▼

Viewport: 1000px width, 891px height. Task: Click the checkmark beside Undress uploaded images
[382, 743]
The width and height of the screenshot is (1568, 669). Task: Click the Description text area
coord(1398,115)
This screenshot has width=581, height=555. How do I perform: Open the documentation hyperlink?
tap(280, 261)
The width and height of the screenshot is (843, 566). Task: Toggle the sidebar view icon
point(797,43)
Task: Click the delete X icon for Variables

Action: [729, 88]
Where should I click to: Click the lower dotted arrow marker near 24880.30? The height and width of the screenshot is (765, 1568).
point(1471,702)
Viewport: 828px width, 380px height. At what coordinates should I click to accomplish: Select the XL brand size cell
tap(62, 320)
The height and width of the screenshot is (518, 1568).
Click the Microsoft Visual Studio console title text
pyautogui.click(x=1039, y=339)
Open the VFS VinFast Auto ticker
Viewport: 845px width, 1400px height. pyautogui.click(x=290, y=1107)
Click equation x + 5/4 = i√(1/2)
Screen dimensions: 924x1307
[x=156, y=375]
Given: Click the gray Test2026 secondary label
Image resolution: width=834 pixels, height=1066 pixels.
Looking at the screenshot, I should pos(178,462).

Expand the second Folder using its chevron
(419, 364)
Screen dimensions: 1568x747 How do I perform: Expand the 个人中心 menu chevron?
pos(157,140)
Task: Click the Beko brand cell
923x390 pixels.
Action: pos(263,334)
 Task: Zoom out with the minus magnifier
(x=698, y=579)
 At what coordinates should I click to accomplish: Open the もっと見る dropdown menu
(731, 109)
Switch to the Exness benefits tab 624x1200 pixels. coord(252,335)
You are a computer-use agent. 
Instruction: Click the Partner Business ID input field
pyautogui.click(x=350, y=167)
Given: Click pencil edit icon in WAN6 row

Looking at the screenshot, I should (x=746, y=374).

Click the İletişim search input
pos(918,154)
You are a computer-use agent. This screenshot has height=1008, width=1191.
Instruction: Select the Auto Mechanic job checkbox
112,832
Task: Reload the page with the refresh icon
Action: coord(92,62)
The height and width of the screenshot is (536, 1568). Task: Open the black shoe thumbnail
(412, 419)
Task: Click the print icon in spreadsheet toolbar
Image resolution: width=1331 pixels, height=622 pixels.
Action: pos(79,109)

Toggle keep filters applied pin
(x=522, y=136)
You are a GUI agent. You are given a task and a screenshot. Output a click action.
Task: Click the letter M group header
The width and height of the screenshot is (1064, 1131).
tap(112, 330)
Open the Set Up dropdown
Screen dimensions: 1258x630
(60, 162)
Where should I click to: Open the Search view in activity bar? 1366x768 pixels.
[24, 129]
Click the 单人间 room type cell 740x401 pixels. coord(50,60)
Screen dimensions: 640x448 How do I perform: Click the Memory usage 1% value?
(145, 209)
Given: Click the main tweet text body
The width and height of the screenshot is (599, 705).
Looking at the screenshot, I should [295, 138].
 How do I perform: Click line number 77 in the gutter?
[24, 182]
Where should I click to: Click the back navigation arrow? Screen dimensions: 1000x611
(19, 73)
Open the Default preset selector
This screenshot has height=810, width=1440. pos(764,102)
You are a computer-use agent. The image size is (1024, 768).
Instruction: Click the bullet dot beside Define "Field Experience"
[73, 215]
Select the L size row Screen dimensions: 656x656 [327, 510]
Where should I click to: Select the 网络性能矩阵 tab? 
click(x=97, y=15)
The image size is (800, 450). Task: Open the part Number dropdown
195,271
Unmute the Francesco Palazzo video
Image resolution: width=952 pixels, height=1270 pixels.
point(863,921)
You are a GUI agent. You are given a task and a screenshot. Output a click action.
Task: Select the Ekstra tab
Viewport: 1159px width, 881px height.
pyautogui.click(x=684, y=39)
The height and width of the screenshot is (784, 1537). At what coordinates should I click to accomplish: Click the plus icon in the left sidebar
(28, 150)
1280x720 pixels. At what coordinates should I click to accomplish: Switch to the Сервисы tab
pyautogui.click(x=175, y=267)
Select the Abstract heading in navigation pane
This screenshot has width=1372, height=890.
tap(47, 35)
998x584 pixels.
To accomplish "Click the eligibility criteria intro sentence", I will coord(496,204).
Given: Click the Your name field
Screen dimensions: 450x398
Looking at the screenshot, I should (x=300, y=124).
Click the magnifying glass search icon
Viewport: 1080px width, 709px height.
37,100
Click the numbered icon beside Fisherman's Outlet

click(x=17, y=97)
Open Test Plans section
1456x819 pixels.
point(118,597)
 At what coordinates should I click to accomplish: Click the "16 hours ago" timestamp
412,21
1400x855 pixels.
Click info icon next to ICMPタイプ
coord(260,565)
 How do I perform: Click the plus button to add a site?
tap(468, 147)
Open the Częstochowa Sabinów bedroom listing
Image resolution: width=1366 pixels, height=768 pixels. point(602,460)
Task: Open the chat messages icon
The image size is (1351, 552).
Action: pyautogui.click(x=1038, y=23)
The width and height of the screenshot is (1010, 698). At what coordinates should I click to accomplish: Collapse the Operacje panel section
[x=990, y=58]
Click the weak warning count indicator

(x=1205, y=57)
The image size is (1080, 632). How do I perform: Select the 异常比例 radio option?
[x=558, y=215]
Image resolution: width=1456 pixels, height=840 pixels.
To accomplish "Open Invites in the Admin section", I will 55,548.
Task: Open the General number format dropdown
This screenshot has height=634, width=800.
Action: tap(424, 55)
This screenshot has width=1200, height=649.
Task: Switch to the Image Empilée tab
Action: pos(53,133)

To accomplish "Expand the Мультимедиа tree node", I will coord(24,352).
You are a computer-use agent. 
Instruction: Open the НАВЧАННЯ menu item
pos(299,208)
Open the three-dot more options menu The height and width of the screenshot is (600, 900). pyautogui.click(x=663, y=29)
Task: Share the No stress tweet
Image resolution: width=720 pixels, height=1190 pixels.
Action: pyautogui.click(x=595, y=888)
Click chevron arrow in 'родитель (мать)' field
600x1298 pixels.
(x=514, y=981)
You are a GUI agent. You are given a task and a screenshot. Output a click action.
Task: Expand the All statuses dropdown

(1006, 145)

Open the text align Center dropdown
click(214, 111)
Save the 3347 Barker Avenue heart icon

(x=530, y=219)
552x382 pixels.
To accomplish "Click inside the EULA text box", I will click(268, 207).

▲

▸ Your instructions:
Rewrite the rows above, substituting "Command" for each "Instruction" and leaving everything else unchanged.

▸ Worked answer:
Viewport: 1000px width, 891px height. Task: Click the checkmark beside Undress uploaded images
[382, 743]
The width and height of the screenshot is (1568, 669). Task: Click the Description text area
coord(1398,115)
This screenshot has width=581, height=555. How do I perform: Open the documentation hyperlink?
tap(280, 261)
The width and height of the screenshot is (843, 566). Task: Toggle the sidebar view icon
point(797,43)
Task: Click the delete X icon for Variables

Action: [729, 88]
Where should I click to: Click the lower dotted arrow marker near 24880.30? The height and width of the screenshot is (765, 1568).
point(1471,702)
Viewport: 828px width, 380px height. At what coordinates should I click to accomplish: Select the XL brand size cell
tap(62, 320)
The height and width of the screenshot is (518, 1568).
Click the Microsoft Visual Studio console title text
pyautogui.click(x=1039, y=339)
Open the VFS VinFast Auto ticker
Viewport: 845px width, 1400px height. pyautogui.click(x=290, y=1107)
Click equation x + 5/4 = i√(1/2)
Screen dimensions: 924x1307
[x=156, y=375]
Given: Click the gray Test2026 secondary label
Image resolution: width=834 pixels, height=1066 pixels.
Looking at the screenshot, I should pos(178,462).

Expand the second Folder using its chevron
(419, 364)
Screen dimensions: 1568x747 How do I perform: Expand the 个人中心 menu chevron?
pos(157,140)
Task: Click the Beko brand cell
923x390 pixels.
Action: pos(263,334)
 Task: Zoom out with the minus magnifier
(x=698, y=579)
 At what coordinates should I click to accomplish: Open the もっと見る dropdown menu
(731, 109)
Switch to the Exness benefits tab 624x1200 pixels. coord(252,335)
You are a computer-use agent. 
Command: Click the Partner Business ID input field
pyautogui.click(x=350, y=167)
Given: Click pencil edit icon in WAN6 row

Looking at the screenshot, I should (x=746, y=374).

Click the İletişim search input
pos(918,154)
You are a computer-use agent. This screenshot has height=1008, width=1191.
Command: Select the Auto Mechanic job checkbox
112,832
Task: Reload the page with the refresh icon
Action: coord(92,62)
The height and width of the screenshot is (536, 1568). Task: Open the black shoe thumbnail
(412, 419)
Task: Click the print icon in spreadsheet toolbar
Image resolution: width=1331 pixels, height=622 pixels.
Action: pos(79,109)

Toggle keep filters applied pin
(x=522, y=136)
You are a GUI agent. You are given a task and a screenshot. Output a click action.
Task: Click the letter M group header
The width and height of the screenshot is (1064, 1131).
tap(112, 330)
Open the Set Up dropdown
Screen dimensions: 1258x630
(60, 162)
Where should I click to: Open the Search view in activity bar? 1366x768 pixels.
[24, 129]
Click the 单人间 room type cell 740x401 pixels. coord(50,60)
Screen dimensions: 640x448 How do I perform: Click the Memory usage 1% value?
(145, 209)
Given: Click the main tweet text body
The width and height of the screenshot is (599, 705).
Looking at the screenshot, I should [295, 138].
 How do I perform: Click line number 77 in the gutter?
[24, 182]
Where should I click to: Click the back navigation arrow? Screen dimensions: 1000x611
(19, 73)
Open the Default preset selector
This screenshot has height=810, width=1440. pos(764,102)
You are a computer-use agent. The image size is (1024, 768).
Command: Click the bullet dot beside Define "Field Experience"
[73, 215]
Select the L size row Screen dimensions: 656x656 [327, 510]
Where should I click to: Select the 网络性能矩阵 tab? 
click(x=97, y=15)
The image size is (800, 450). Task: Open the part Number dropdown
195,271
Unmute the Francesco Palazzo video
Image resolution: width=952 pixels, height=1270 pixels.
point(863,921)
You are a GUI agent. You are given a task and a screenshot. Output a click action.
Task: Select the Ekstra tab
Viewport: 1159px width, 881px height.
pyautogui.click(x=684, y=39)
The height and width of the screenshot is (784, 1537). At what coordinates should I click to accomplish: Click the plus icon in the left sidebar
(28, 150)
1280x720 pixels. At what coordinates should I click to accomplish: Switch to the Сервисы tab
pyautogui.click(x=175, y=267)
Select the Abstract heading in navigation pane
This screenshot has width=1372, height=890.
tap(47, 35)
998x584 pixels.
To accomplish "Click the eligibility criteria intro sentence", I will coord(496,204).
Given: Click the Your name field
Screen dimensions: 450x398
Looking at the screenshot, I should (x=300, y=124).
Click the magnifying glass search icon
Viewport: 1080px width, 709px height.
37,100
Click the numbered icon beside Fisherman's Outlet

click(x=17, y=97)
Open Test Plans section
1456x819 pixels.
point(118,597)
 At what coordinates should I click to accomplish: Click the "16 hours ago" timestamp
412,21
1400x855 pixels.
Click info icon next to ICMPタイプ
coord(260,565)
 How do I perform: Click the plus button to add a site?
tap(468, 147)
Open the Częstochowa Sabinów bedroom listing
Image resolution: width=1366 pixels, height=768 pixels. point(602,460)
Task: Open the chat messages icon
The image size is (1351, 552).
Action: pyautogui.click(x=1038, y=23)
The width and height of the screenshot is (1010, 698). At what coordinates should I click to accomplish: Collapse the Operacje panel section
[x=990, y=58]
Click the weak warning count indicator

(x=1205, y=57)
The image size is (1080, 632). How do I perform: Select the 异常比例 radio option?
[x=558, y=215]
Image resolution: width=1456 pixels, height=840 pixels.
To accomplish "Open Invites in the Admin section", I will 55,548.
Task: Open the General number format dropdown
This screenshot has height=634, width=800.
Action: tap(424, 55)
This screenshot has width=1200, height=649.
Task: Switch to the Image Empilée tab
Action: pos(53,133)

To accomplish "Expand the Мультимедиа tree node", I will coord(24,352).
You are a computer-use agent. 
Command: Open the НАВЧАННЯ menu item
pos(299,208)
Open the three-dot more options menu The height and width of the screenshot is (600, 900). pyautogui.click(x=663, y=29)
Task: Share the No stress tweet
Image resolution: width=720 pixels, height=1190 pixels.
Action: pyautogui.click(x=595, y=888)
Click chevron arrow in 'родитель (мать)' field
600x1298 pixels.
(x=514, y=981)
You are a GUI agent. You are given a task and a screenshot. Output a click action.
Task: Expand the All statuses dropdown

(1006, 145)

Open the text align Center dropdown
click(214, 111)
Save the 3347 Barker Avenue heart icon

(x=530, y=219)
552x382 pixels.
To accomplish "Click inside the EULA text box", I will click(268, 207).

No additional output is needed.